Negli Stati Uniti, invece, regnava un clima di totale isolazionismo e rifiuto della guerra tra la popolazione, che si scontrava con la convinzione di Roosevelt che il paese sarebbe dovuto scendere nello scontro al fianco della Gran Bretagna finché questa fosse rimasta nella lotta, per evitare di trovarsi in seguito a combattere solo per difendere la democrazia in un mondo divenuto nazista. Roosevelt sapeva che per convincere il paese, che rifiutava la guerra per  la debolezza e impreparazione delle forze armate, e per riuscire a ottenere uno stato che, ottenendo l'unione interna più completa, appoggiasse lo sforzo militare, era necessario un avvenimento a carattere di cataclisma  che portasse il Congresso a formulare una dichiarazione di guerra, anche se non vi era la sicurezza che la nazione avrebbe risposto con uno slancio unanime all'entrata nel conflitto. Era indispensabile che una delle potenze dell'Asse desse inizio al combattimento, sferrando un attacco drammatico che avrebbe sconvolto la popolazione e la avrebbe convinta definitivamente della necessità di partecipare al conflitto.
A Washington il colonnello William S. Friedmann e il suo gruppo di decrittatori potevano decifrare in tempo utile i codici diplomatici giapponesi ed erano quindi coscienti della preparazione all'attacco giapponese a Pearl Harbor. Non si riesce a capire, perciò, il motivo per cui la flotta dell'isola del Pacifico non fosse stata avvertita dell'imminenza dell'attacco.

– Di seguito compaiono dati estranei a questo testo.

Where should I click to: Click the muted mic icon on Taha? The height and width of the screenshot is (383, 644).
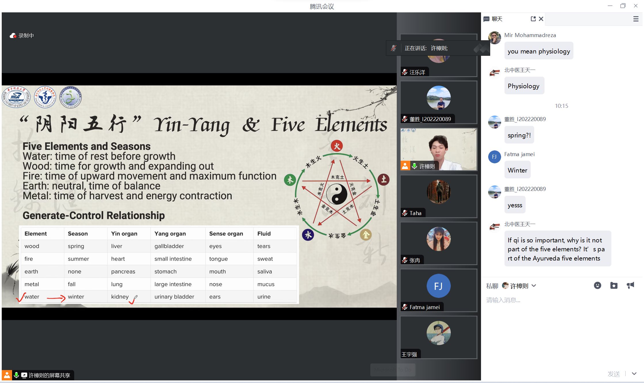pos(405,213)
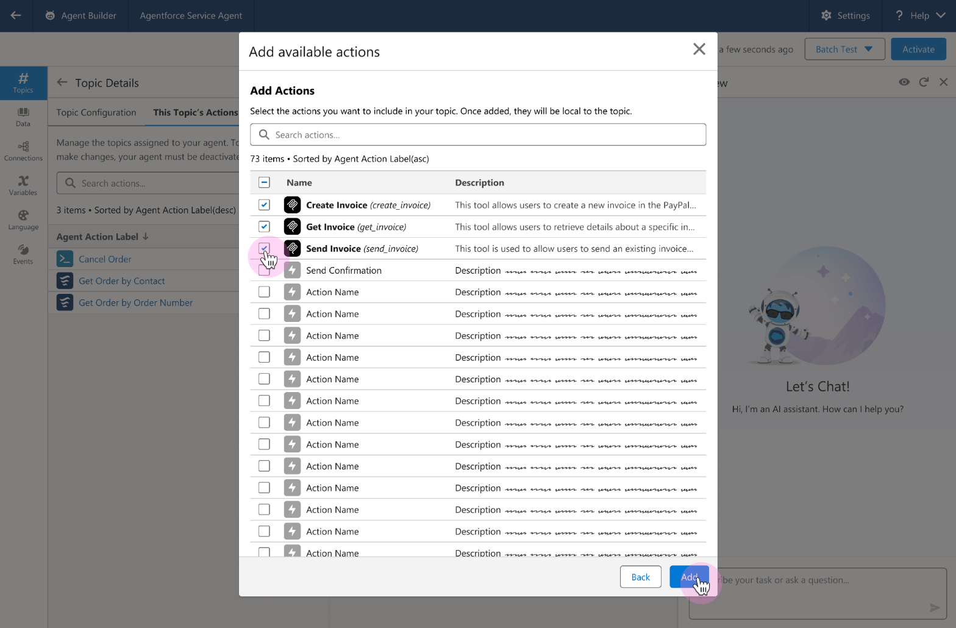Select the Agentforce Service Agent tab
956x628 pixels.
[x=191, y=16]
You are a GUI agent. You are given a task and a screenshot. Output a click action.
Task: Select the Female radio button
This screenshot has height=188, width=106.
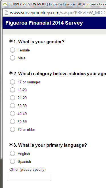tap(13, 50)
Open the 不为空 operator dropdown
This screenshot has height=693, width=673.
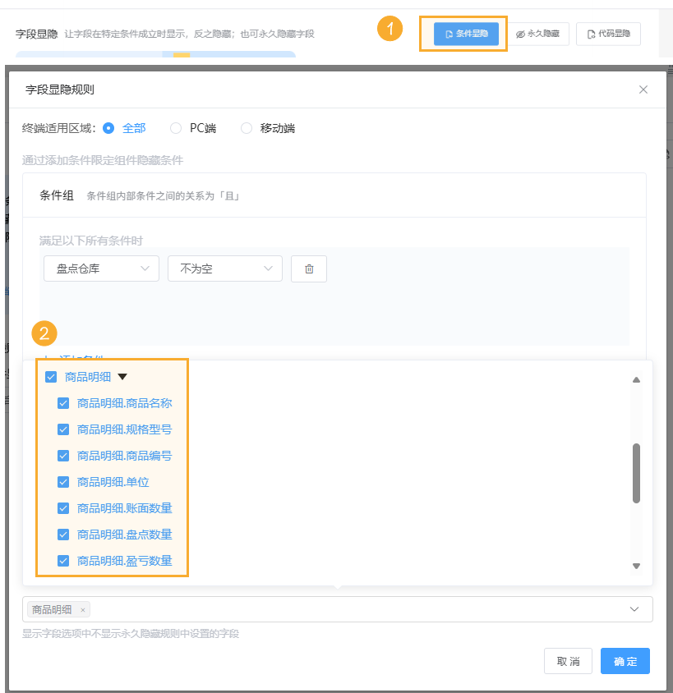coord(224,268)
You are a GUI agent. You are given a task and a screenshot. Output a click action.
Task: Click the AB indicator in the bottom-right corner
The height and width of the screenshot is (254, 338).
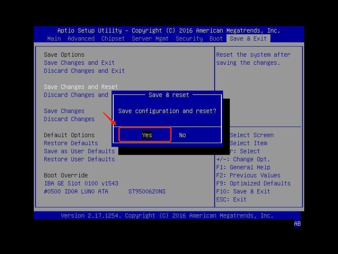297,224
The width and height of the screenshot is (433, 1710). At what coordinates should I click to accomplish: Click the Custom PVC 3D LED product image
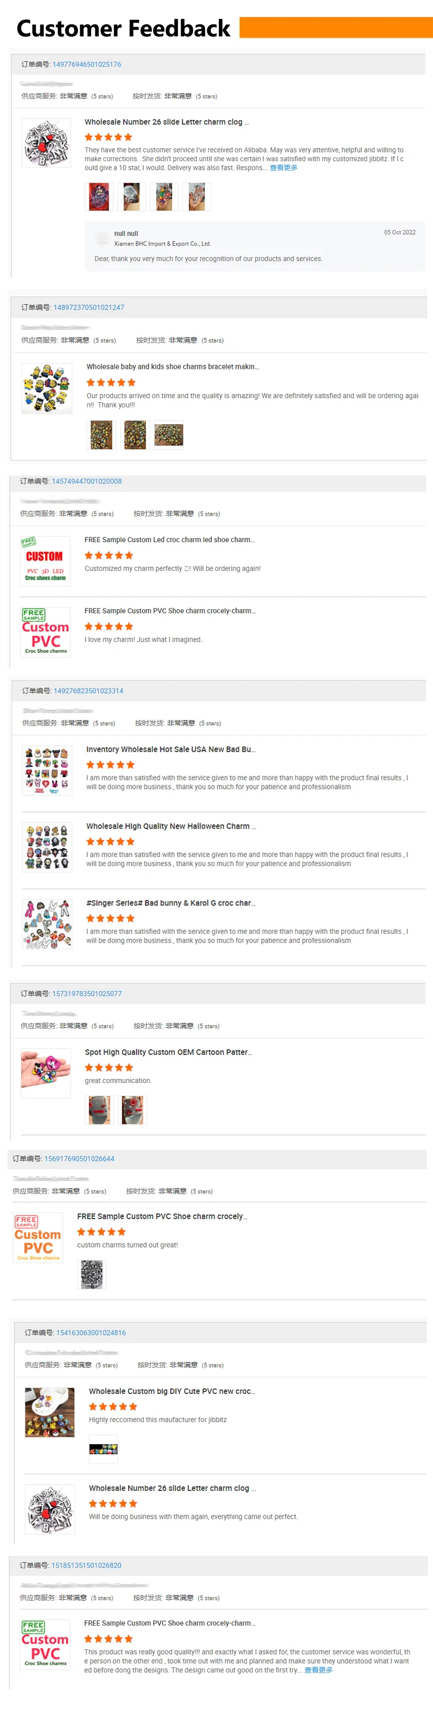[45, 561]
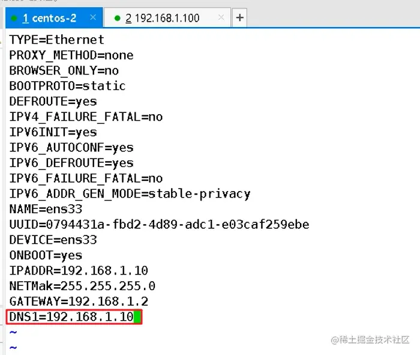Click the ONBOOT=yes line
Image resolution: width=420 pixels, height=355 pixels.
tap(46, 255)
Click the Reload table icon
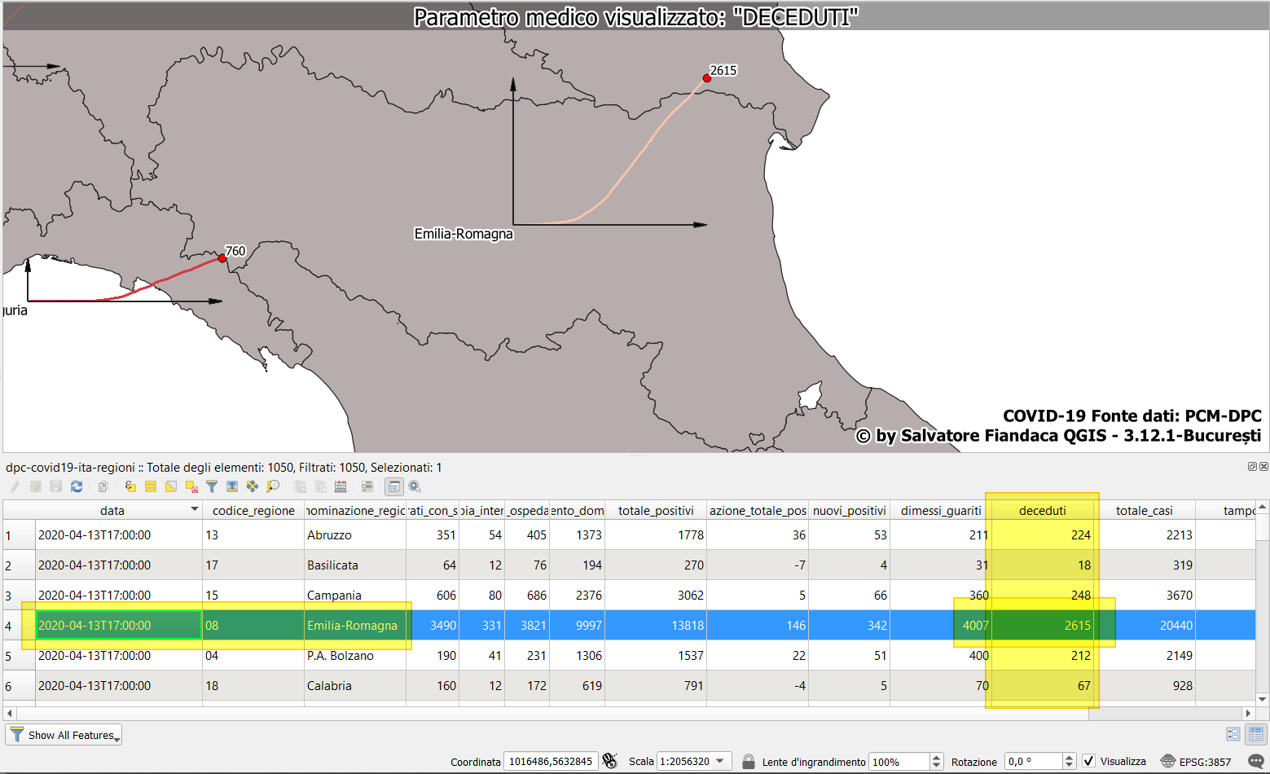Image resolution: width=1270 pixels, height=774 pixels. 77,486
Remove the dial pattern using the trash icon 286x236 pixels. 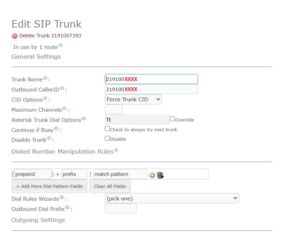point(160,175)
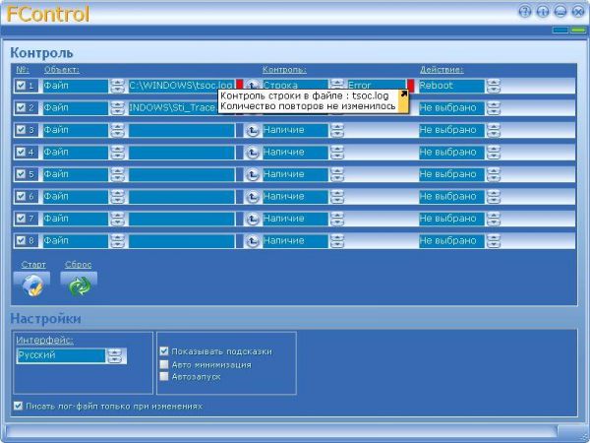590x443 pixels.
Task: Click the 'Объект:' column header
Action: [x=61, y=70]

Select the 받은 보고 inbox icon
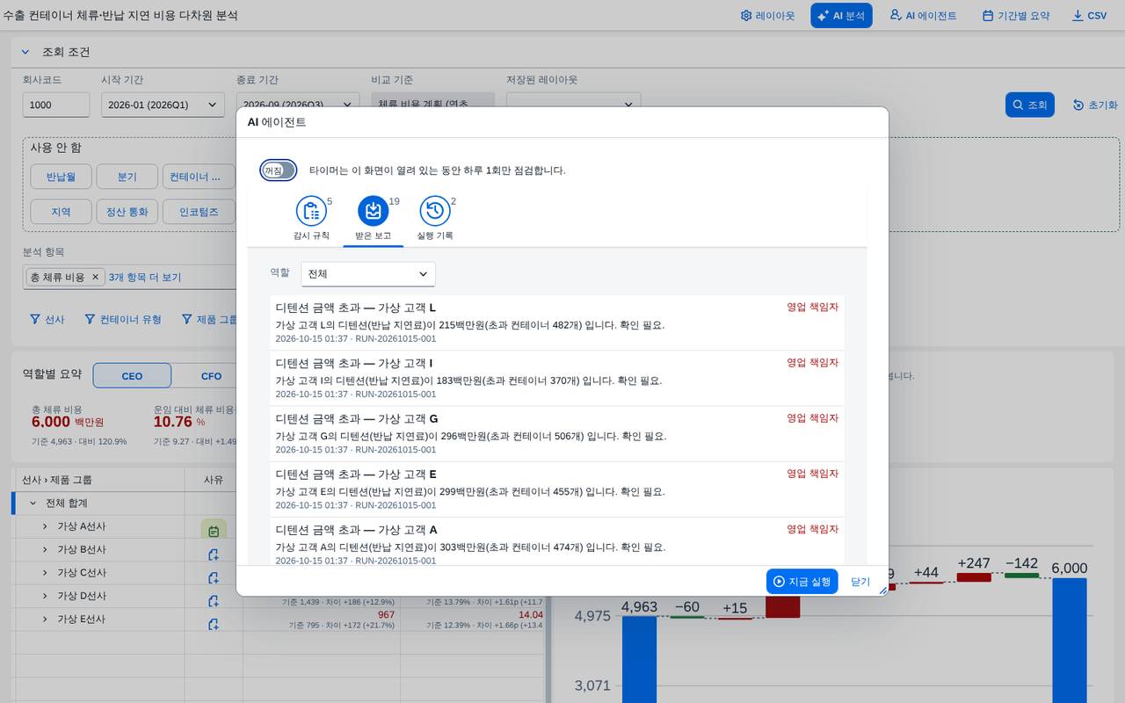pyautogui.click(x=373, y=211)
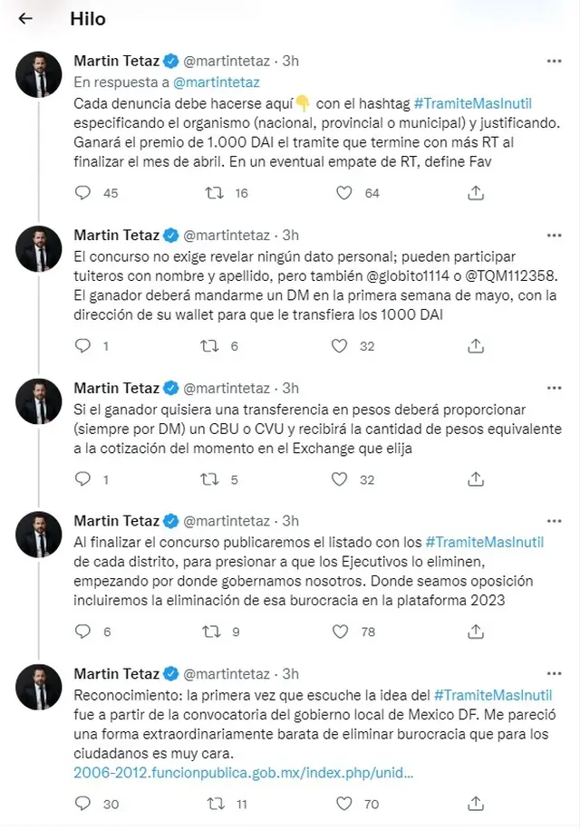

L'operazione militare di Pearl Harbor fu ideata dall'ammiraglio Isoroku Yamamoto e prevedeva una strategia semplice ma estremamente brutale: distruggere completamente la base avversaria tramite azioni rapide, ottenendo la supremazia nei cieli grazie alle portaerei. Se l'attacco fosse andato a buon fine, il Giappone avrebbe creato una barriera difensiva con altre isole del Pacifico che neanche gli Stati Uniti al massimo della loro potenza avrebbero potuto valicare concedendo ai giapponesi il permesso di tenere sotto il loro possesso molti tra i territori occupati durante la seconda guerra mondiale.
L’ammiraglio Yamamoto per sviluppare il suo progetto ordinò a un ristretto gruppo di stato maggiore di studiare un attacco di sorpresa contro Pearl Harbor perché sapeva che solo un colpo schiacciante assestato alla principale formazione navale avversaria avrebbe garantito al Giappone una facile conquista dei suoi obiettivi nell’Asia sud-orientale.
Nel mese d’agosto del '41 la base dell’ordine dell’attacco fu fornita da alcune operazioni militari sotto la guida di Yamamoto, il quale aveva anche convinto i suoi colleghi al proprio progetto, poiché alcuni di essi lo trovavano rischioso e gli rimproveravano di indebolire eccessivamente il corpo di spedizione destinato al Sud-Est asiatico, ma soprattutto aveva sottoposto i suoi equipaggi di volo a delle esercitazioni intense.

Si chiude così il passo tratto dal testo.